The difference is that you're comparing a full-sized service gun to a compact CCW gun. If you want to compare a 9mm to a .357 Magnum snub, do so in comparable guns. For example, a S&W M60 with a 2 1/8" barrel is 6.56" long while a Glock 26 with a 3.43" barrel is 6.54" long. If you start shortening the barrel of the 9mm to 3" or 3 1/2" (common lengths for compact or subcompact 9mm's) then the .357 Magnum is going to be going substantially faster. Also, I think there's a pretty substantial difference between a 147gr bullet from a Browning Hi Power and a 158gr bullet going 100-150fps faster from a .357 snub, much less if you chronograph the 147gr 9mm from a small gun.

Quote:
I've said this numerous times in the past. I don't get all excited about a couple/three hundered fps for one load or caliber vs another.
Why?
Simple, there's a significant chance that two round, fired back to back from the same revolver, can vary by a couple hundred fps.

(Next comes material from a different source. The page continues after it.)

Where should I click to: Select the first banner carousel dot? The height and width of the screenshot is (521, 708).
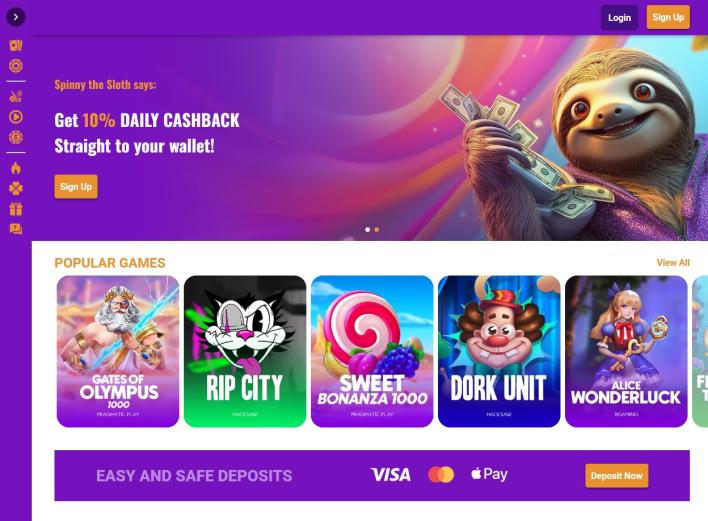coord(368,230)
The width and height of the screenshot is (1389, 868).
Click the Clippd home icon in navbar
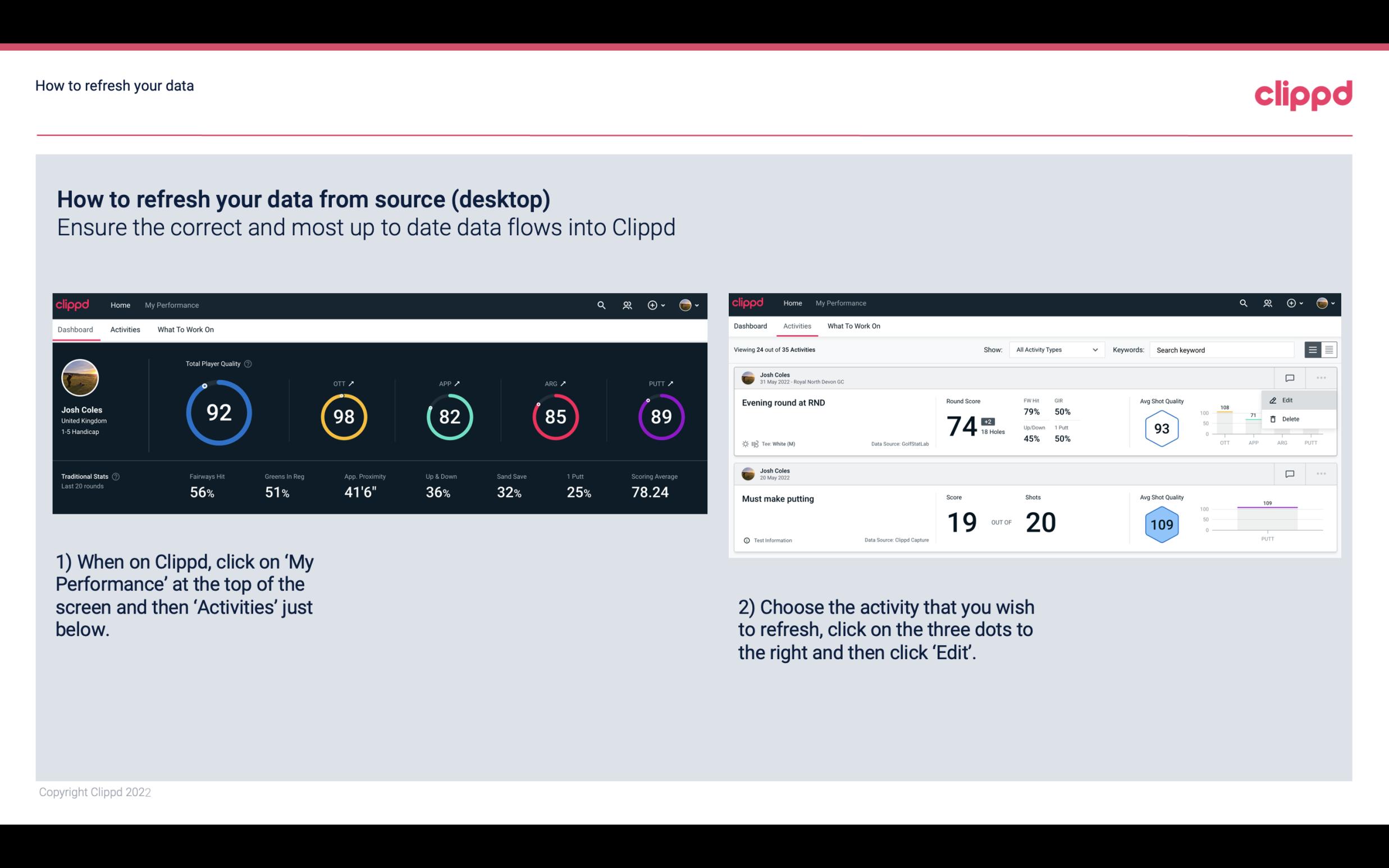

That's pretty bad news because a couple hundred fps is more than enough difference to be inside or outside a particular bullet's designed velocity window. In nearly every chronograph test I've ever seen or read, an extreme spread of 100fps or more is highly unusual and may indicate a problem with either the gun or ammunition such as a weak recoil spring or inconsistent powder charges.